Leaked Blumenthal emails show Hillary getting false intel

Sidney Blumenthal presented Hillary Clinton with false intelligence about the location of Moammar Gaddafi just five days before the Libyan dictator was killed by rebel forces.

The email, obtained by Bloomberg from the House Select Committee on Benghazi, suggests Gaddafi was in the African nation of Chad and cited a friend of reporter Seymour Hersh as the source of the intelligence.

Blumenthal told Clinton in the October 15, 2011 email that Hersh had been offered an “exclusive interview” with the embattled dictator in Chad.

Gaddafi was killed on October 20 of that year in his hometown of Sirte in northern Libya.

When contacted by a Bloomberg reporter, Hersh denied any knowledge of the purported interview or of Gaddafi’s whereabouts in the days before his death.

Rep. Trey Gowdy, chairman of the Benghazi committee, said Blumenthal gave Congress dozens of emails between himself and the former secretary of state that were never submitted to investigators by the State Department. The omission suggests either the agency or Clinton herself withheld key documents from the select committee earlier this year.

The South Carolina Republican has called on committee Democrats to sign off on the release of the previously undisclosed Blumenthal emails.

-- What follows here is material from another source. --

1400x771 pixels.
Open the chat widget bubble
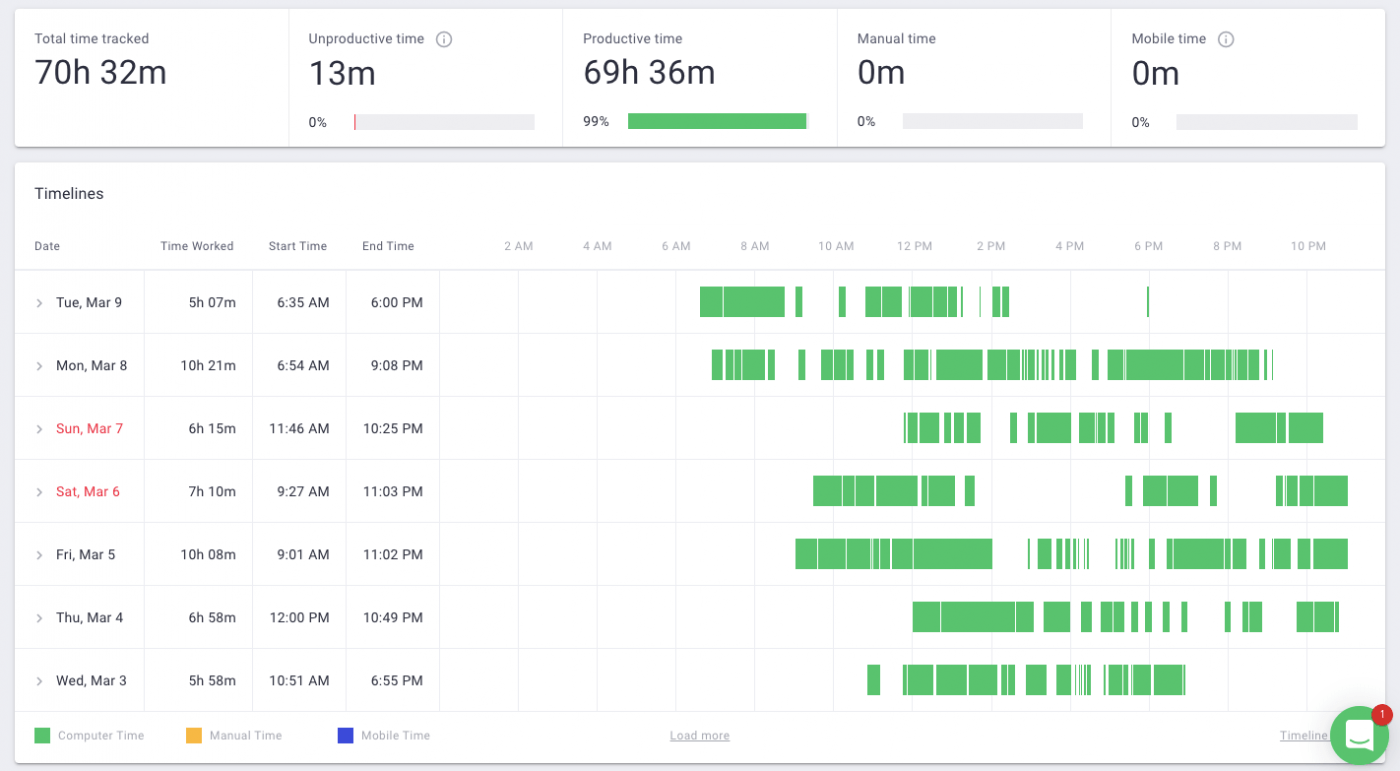(1360, 735)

Rep. Elijah Cummings, the committee’s ranking member, has in turn called on Republicans to authorize the release of the full transcript of Blumenthal’s closed-door deposition, which spanned nearly nine hours Tuesday.

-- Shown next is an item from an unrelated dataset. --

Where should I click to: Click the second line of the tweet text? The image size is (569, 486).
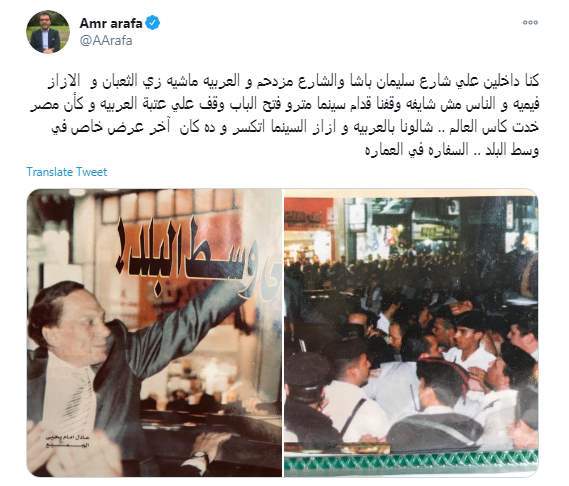285,105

The demonstrably false claim sent by Blumenthal underscores the main concern that lawmakers have expressed in regards to his informal intelligence memos: that Clinton may have relied on his unvetted intelligence as fact.

Blumenthal denied authorship of the memos Tuesday following his interview with the committee, claiming instead that he was simply passing along reports written by a third party. That individual is widely believed to be former CIA operative Tyler Drumheller, according to a number of media reports.

Committee staff told the Washington Examiner the deposition was straightforward and that the tone never turned hostile. The staff said Blumenthal denied writing the memos inside the deposition as well as outside, where — flanked by his lawyer — he read a statement shifting responsibility for the contents of his emails to Clinton.